Seasoned with ginger, almonds and colorful fruit, this chicken is a special main dish for a crowd. I dreamed up this economical recipe one day when chicken thighs were on sale. I served it to guests and they loved it.—Marilou Robinson, Portland, Oregon
Featured In: 28 Favorite Lunch Box Ideas
- 1 cup all-purpose flour
- 2 teaspoons salt
- 1 teaspoon coarsely ground pepper
- 20 chicken leg quarters, skin removed
- 1/3 cup vegetable oil
- 2 cups orange juice
- 1-1/2 cups DOLE® Canned 100% Pineapple Juice
- 1/4 teaspoon ground ginger
- 1 can (20 ounces) pineapple chunks, drained
- 2 cans (11 ounces each) mandarin oranges, drained
- 1 cup sliced almonds, toasted
- Hot cooked rice
- In a large resealable plastic bag, combine the flour, salt and pepper. Add the chicken, one piece at a time, and shake to coat. in a large skillet, brown chicken in oil in batches; drain. Place in two greased 13-in. x 9-in. baking dishes.

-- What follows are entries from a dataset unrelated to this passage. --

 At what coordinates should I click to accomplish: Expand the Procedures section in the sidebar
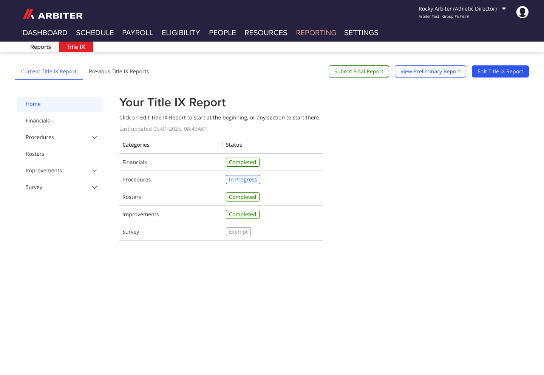(x=94, y=137)
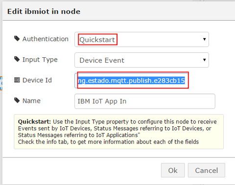The image size is (235, 185).
Task: Open the Authentication dropdown showing Quickstart
Action: (x=141, y=40)
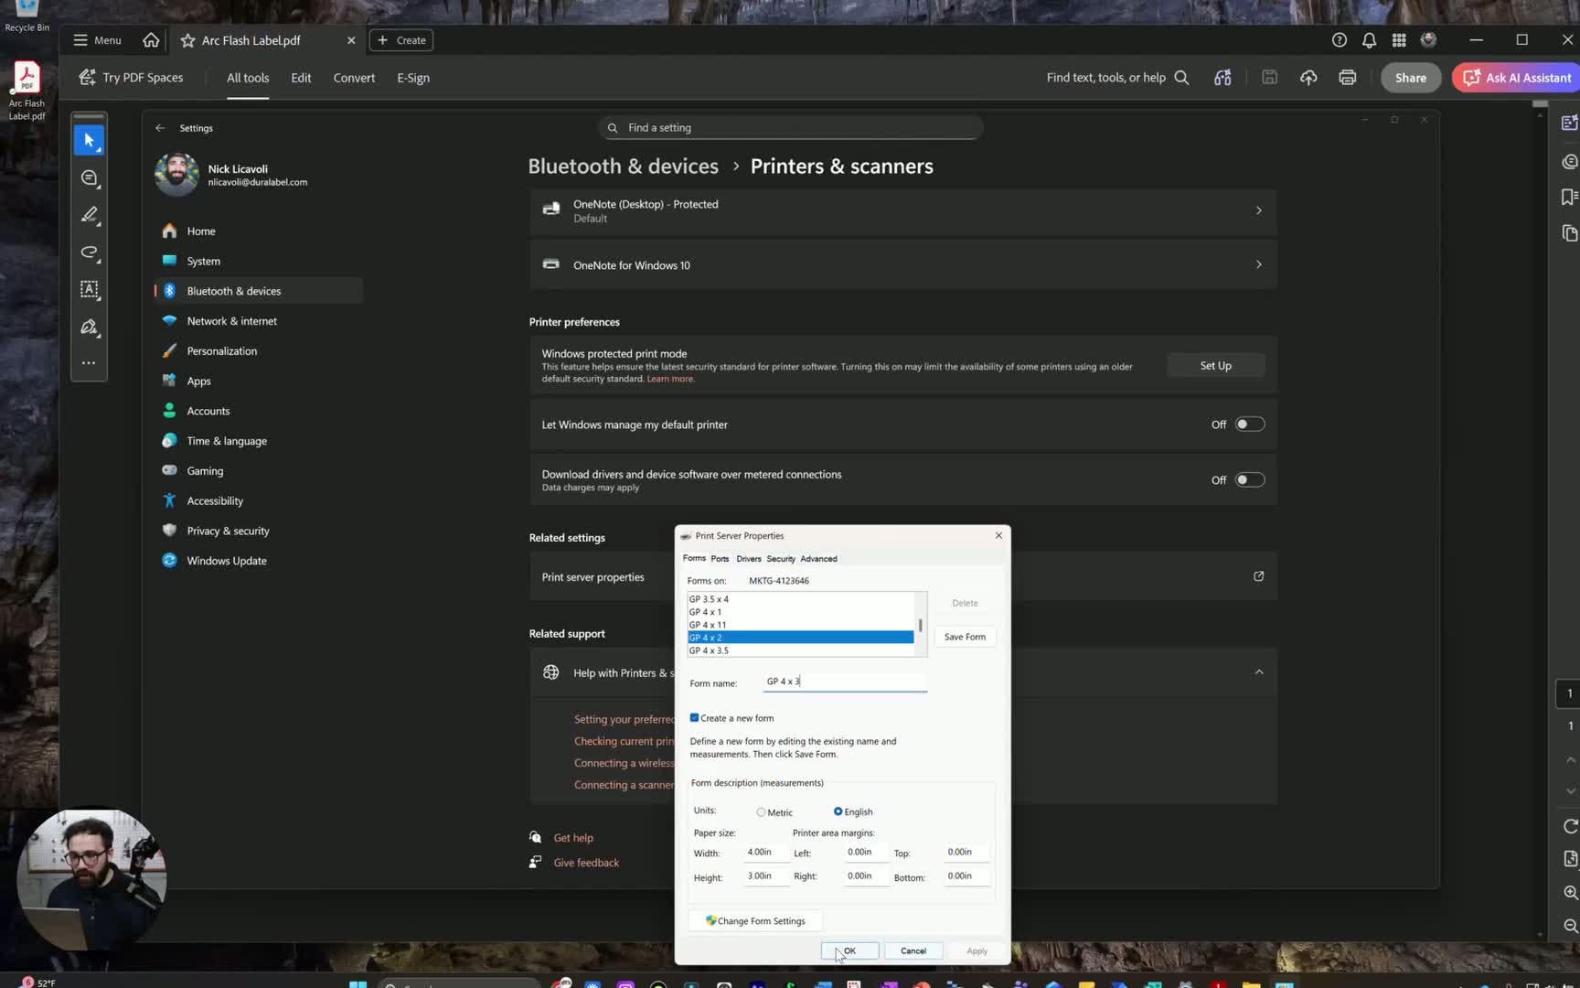The height and width of the screenshot is (988, 1580).
Task: Uncheck the Create a new form checkbox
Action: pyautogui.click(x=694, y=718)
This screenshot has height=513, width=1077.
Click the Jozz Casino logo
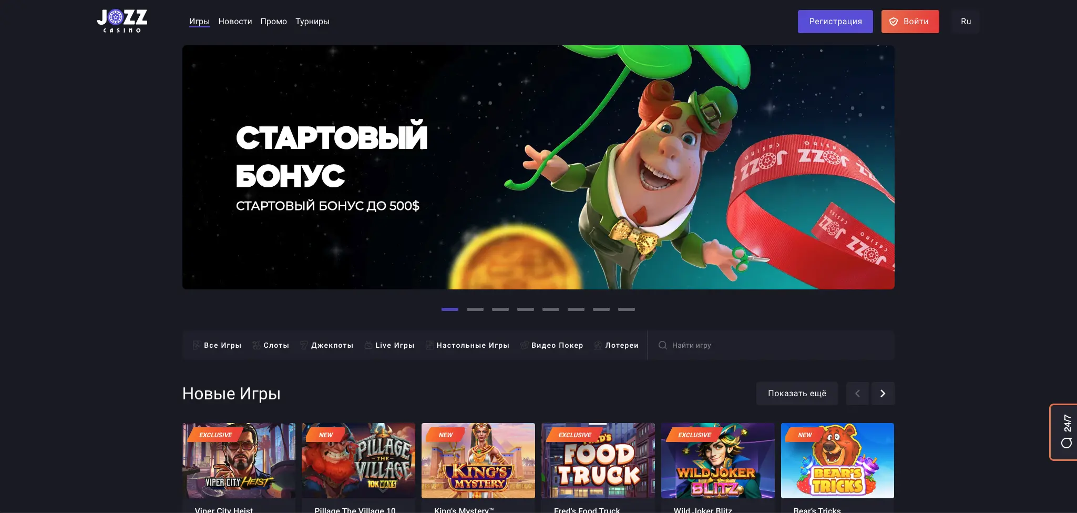(122, 21)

- In a large saucepan, bring orange juice, pineapple juice and ginger to a boil. Pour over chicken. top with pineapple, oranges and almonds.
- Cover and bake at 350° for 30-45 minutes or until chicken juices run clear. Serve with rice. Yield: 20 servings.
Originally published as Polynesian Chicken in Taste of Home October/November 2002, p46
Full-Bodied White Wine
Enjoy this recipe with a full-bodied white wine such as Chardonnay or Viognier.